DATA FOR THIS EXERCISE =>

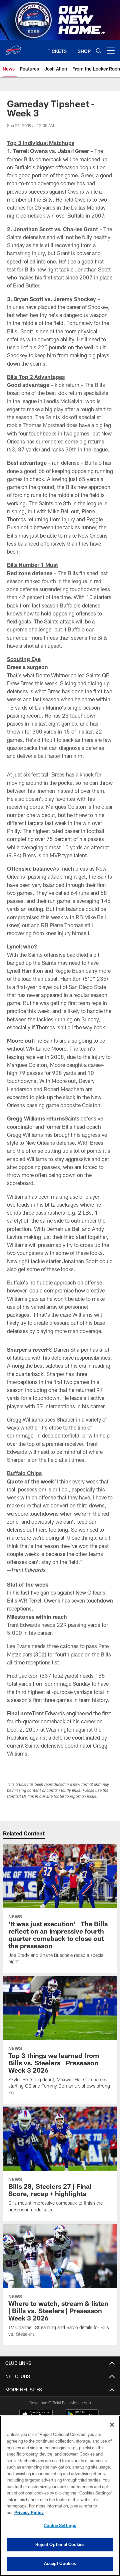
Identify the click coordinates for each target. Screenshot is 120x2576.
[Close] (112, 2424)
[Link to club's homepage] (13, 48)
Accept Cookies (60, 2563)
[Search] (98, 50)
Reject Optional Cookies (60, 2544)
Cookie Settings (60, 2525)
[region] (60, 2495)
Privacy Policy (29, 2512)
...
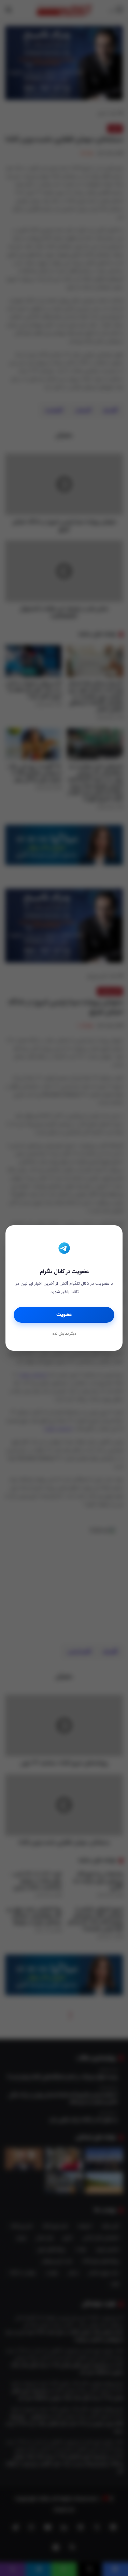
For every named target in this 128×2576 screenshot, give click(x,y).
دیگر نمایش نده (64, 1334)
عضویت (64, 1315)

ACTIVITY =>
Output exactly one stretch of the listing: from the line containing "Identify the click" through the line containing "Privacy Policy (29, 2512)", both end lines included.

ANSWER TO THE PROBLEM =>
Identify the click coordinates for each target. Screenshot is 120x2576.
[Close] (112, 2424)
[Link to club's homepage] (13, 48)
Accept Cookies (60, 2563)
[Search] (98, 50)
Reject Optional Cookies (60, 2544)
Cookie Settings (60, 2525)
[region] (60, 2495)
Privacy Policy (29, 2512)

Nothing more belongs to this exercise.